Alguien lo devolverá al agua,
o tal vez lo limpie y lo coma,
así como el lector limpia
lo que otro ha escrito impuro.

- Después de leer a Whitman.

Otra vez, de nuevo aquí,
contento porque a simple vista
reconozco
al menos treinta árboles por su nombre.
Contento, porque cruza un estornino
y ya no me pregunto
a dónde le lleva su prisa,
en qué día cae la fiesta, cuándo la cena.
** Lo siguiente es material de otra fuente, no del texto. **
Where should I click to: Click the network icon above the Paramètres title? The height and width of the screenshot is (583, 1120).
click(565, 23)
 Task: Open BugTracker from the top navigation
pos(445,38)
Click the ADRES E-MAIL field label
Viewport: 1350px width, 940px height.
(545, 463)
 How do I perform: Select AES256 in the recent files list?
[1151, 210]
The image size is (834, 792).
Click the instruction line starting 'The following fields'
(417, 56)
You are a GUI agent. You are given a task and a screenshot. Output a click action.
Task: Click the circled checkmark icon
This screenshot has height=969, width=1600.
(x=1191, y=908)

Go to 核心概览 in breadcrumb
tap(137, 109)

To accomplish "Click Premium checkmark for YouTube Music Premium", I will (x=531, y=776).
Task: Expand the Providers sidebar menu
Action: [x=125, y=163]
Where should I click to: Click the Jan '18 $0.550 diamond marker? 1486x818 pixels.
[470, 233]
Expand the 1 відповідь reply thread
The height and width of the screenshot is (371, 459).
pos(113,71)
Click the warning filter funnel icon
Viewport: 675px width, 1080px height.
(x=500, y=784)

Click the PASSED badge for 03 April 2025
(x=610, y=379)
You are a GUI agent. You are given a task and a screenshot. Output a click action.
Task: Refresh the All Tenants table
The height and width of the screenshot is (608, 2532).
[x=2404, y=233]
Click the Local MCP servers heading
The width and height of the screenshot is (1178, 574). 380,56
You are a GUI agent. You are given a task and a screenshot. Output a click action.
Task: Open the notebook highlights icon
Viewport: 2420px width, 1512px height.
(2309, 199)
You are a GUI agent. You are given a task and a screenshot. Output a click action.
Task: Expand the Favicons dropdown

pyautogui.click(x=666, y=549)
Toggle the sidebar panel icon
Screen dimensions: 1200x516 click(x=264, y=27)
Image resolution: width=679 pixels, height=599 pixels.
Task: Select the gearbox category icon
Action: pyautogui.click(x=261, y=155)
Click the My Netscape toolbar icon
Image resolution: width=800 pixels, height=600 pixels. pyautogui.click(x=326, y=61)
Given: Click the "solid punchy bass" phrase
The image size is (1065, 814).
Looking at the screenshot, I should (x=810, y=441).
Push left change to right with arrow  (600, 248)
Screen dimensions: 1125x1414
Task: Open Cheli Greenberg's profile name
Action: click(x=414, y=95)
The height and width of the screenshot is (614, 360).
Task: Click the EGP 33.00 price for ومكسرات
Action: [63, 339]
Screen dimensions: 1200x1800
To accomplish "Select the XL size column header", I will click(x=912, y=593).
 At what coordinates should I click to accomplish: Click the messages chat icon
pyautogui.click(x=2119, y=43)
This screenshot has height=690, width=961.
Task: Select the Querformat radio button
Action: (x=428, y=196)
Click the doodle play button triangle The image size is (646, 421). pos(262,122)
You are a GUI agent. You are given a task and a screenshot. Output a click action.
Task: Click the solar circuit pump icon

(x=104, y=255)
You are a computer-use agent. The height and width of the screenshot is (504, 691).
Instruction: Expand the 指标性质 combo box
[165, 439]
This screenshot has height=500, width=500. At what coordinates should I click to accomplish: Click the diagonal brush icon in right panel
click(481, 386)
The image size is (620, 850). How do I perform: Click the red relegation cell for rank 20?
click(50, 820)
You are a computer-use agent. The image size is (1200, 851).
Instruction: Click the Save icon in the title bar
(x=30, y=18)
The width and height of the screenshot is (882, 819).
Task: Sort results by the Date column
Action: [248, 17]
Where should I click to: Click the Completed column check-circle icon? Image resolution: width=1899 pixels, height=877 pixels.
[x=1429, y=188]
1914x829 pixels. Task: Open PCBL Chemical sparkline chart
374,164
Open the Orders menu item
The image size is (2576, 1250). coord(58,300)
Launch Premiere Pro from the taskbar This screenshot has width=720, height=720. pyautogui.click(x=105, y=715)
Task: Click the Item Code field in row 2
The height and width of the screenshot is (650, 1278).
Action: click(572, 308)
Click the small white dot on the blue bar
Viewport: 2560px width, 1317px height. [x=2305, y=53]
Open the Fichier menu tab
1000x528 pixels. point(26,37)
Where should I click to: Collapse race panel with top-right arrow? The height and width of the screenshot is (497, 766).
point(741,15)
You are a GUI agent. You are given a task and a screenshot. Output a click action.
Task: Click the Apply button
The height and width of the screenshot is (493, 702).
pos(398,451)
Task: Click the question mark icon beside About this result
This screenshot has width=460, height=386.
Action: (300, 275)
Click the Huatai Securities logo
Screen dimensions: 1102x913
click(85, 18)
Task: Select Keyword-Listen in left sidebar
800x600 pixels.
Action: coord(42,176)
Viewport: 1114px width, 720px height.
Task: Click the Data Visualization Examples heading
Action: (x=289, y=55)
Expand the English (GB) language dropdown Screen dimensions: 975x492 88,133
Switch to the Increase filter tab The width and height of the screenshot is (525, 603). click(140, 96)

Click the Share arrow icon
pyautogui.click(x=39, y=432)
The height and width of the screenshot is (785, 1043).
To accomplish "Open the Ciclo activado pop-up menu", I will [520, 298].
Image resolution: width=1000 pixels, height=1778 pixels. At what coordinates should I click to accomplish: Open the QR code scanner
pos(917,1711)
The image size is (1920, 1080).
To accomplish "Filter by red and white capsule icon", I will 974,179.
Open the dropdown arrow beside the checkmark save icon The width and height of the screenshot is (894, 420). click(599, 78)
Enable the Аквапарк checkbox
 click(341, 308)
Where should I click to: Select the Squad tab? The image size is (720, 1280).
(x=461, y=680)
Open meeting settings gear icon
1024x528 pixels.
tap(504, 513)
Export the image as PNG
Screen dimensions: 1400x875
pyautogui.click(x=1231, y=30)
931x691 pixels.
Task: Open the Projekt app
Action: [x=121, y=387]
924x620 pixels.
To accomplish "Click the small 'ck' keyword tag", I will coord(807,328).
Si de todas las acequias bajara
un poco de agua
después de esta lluvia,
si de todas las canciones un poco de su letra,
no preguntaríamos
si hoy
es suma, si nublado, lamento o tiempo.
Otra vez, de nuevo aquí,
con la oscuridad del mundo
que es su lumbre,
como dice Rilke,
sin haber dejado nada por el camino,
sin haber encontrado más que lo útil
para estar al cabo de las cosas
y no perder aquella luminosidad
que se escinde al llegar a las ramas.
Ya no pregunto
a qué hora termina este momento,
ni por qué al otro lado de estos bosques
hay pescadores que empujan la barca
al mar como si fuera una verdad,
aquellos que antes de la pesca
preparan la voz
para que resuene feliz en la lonja,
tan seguros están, y tan completos.
No piensan que los muelles
son una forma de morir,
porque también allí llega la fruta,
la cayena, la soja y el color
de los marinos que pasan de un meridiano
a otro como tú cambias de calle,
y beben
―no es un tópico―
lo comprado en la última isla,
y duermen en lo estrecho y húmedo,
y saben que el mar es para soñar
no más que los algodonales o las dunas
o el reflejo de los álamos
que bordean las carreteras,
y así les dan una prestancia
de ruta
como si condujeran a algún lugar del cielo.